You're free to use the full range of Freemarker template features, including <#include>, <#import>, builtins, macros, etc. See the Freemarker Template Language Reference for details.

Helper Directives

The doclet provides a number of helper directives to facilitate output generation.

The @echo directive allows you to output messages to the console during output generation.

<@echo message="Hey there!"/>

The @file directive wraps content in your template to be written to an alternative location. Specify the location of the output file, relative to the primary output file passed via -outputFile, using the location attribute. You can also specify the encoding of the output file.

<#list root.classes() as class>
  <@file location=class.name() + ".html" encoding="UTF-8">
    <h1>${class.name()?html} Documentation!!!!</h1>
    <ul>
    <#list class.methods() as method>
      <li>${method.signature()?html}
    </#list>
    </ul>
  </@file>
</#list>

The @wellFormed directive ensures that documentation content, often authored as non-well-formed HTML, can be treated as well-formed XML using JSoup.

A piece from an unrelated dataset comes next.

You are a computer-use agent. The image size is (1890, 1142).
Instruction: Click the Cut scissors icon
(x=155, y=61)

<?xml version="1.0" encoding="UTF-8"?>
<methods>
  <#list class.methods() as method>
    <method>
      <name>${method.name()?xml}</name>
      <documentation>
        <@wellFormed>
          ${method.commentText()}
        </@wellFormed>
      </documentation>
    </method>
  </#list>
</methods>

The @resolveComment directive will convert inline Javadoc tags from an element's comment into content appropriate for the output being generated using helper templates.

<@resolveComment model=class/>

For details, see...

Resolving Inline Javadoc Tags

There are two ways to add comment text to the output.

Directly:

${class.commentText()}

Or using @resolveComment:

<@resolveComment model=class/>

If there are no inline tags in the comment, both will do exactly the same thing. However, if there are inline tags, then the former will present them as-is, whereas the latter will pass each inline tag to a helper template in the same directory as the main template, called tagHandler_[tagname].ftl (e.g. tagHandler_link.ftl for @{link} tags). If it doesn't find such a template, it will look for tagHandler.ftl, which can be used to handle arbitrary tag types as a fallback handler. If neither template file exists, the tag will be output as-is and a warning will be generated.

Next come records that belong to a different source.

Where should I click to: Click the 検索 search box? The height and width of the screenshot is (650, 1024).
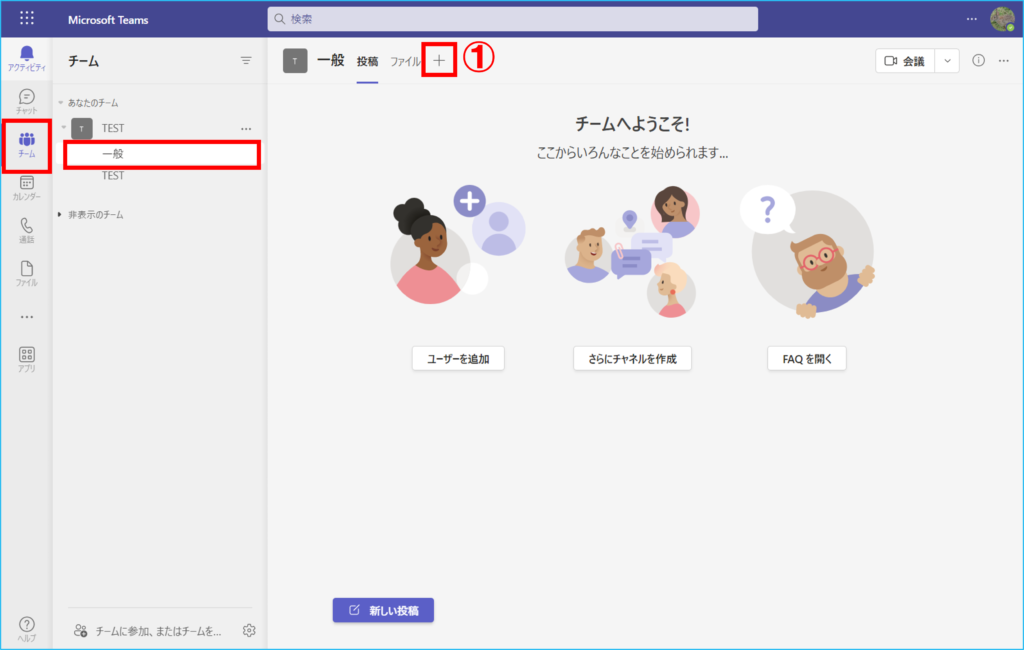point(512,19)
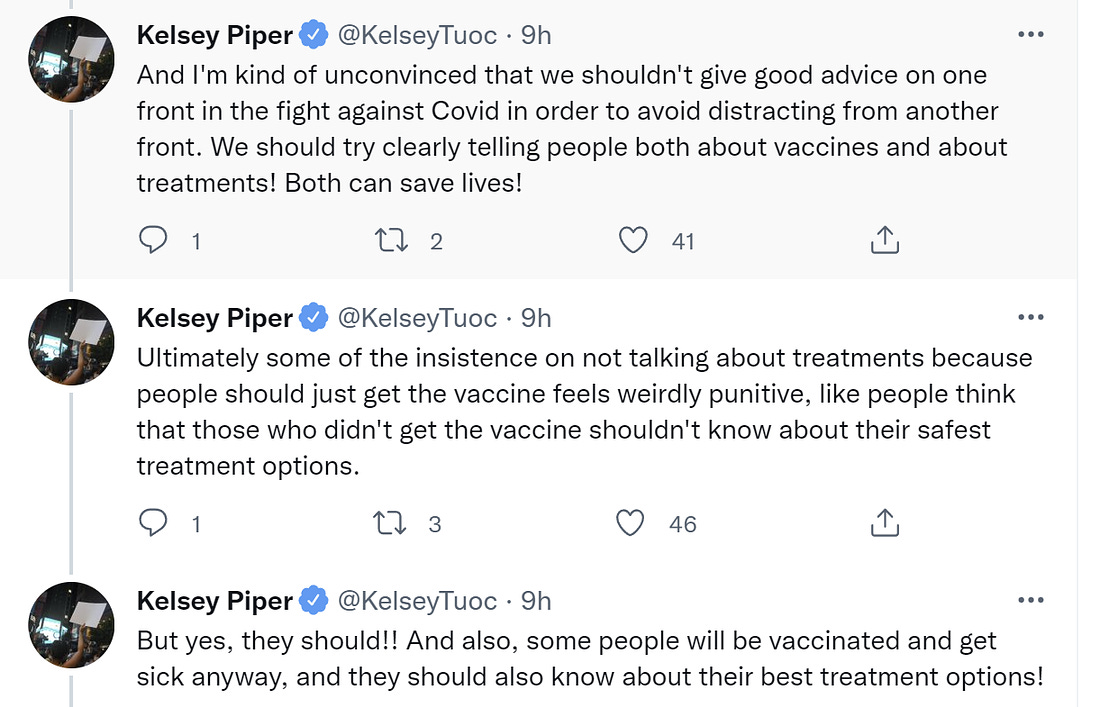
Task: Reply to the 'weirdly punitive' tweet
Action: click(153, 524)
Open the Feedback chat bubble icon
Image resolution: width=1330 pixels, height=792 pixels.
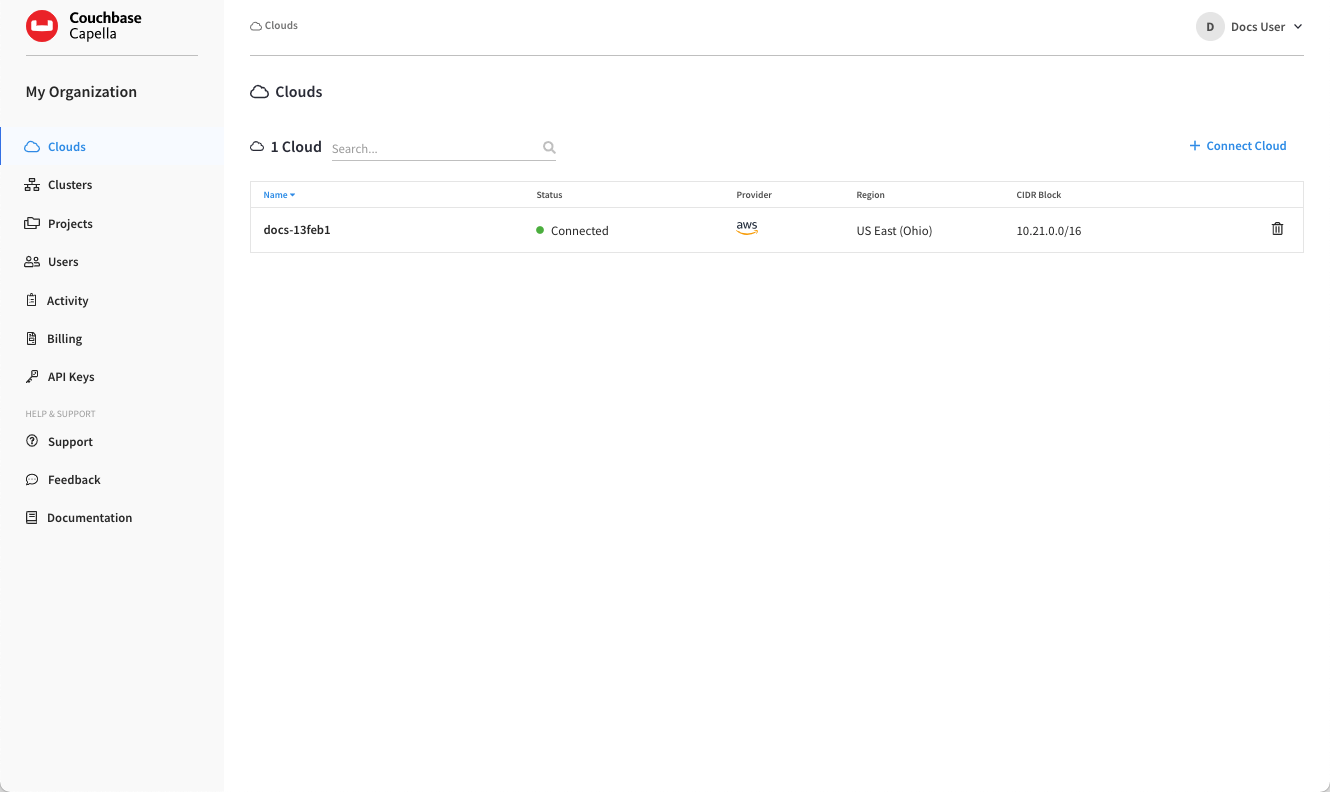pos(33,479)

The helper template will be passed tag (the Tag instance), root (the RootDoc instance), and the model passed to @resolveComment.

Encodings

By default the doclet assumes UTF-8 encoding for both input and output. If you need to use another encoding, pass -templateEncoding [name] for the template's encoding, and -outputEncoding [name] for the output.

Building

This doclet is built using Apache Maven and requires Java 7 or later. To build it, install Maven, then execute the package goal.

mvn package

The resulting jar file target/freemarkerdoclet.jar embeds all of the classes from all dependencies, so you'll only need to pass it and nothing more to the -docletpath command-line parameter.

Samples

The example files in the samples directory are fairly anemic at the moment, but they do include a template to generate some very basic DITA XML content.

License

This code is licensed under the Apache 2.0 license. See LICENSE.txt for details.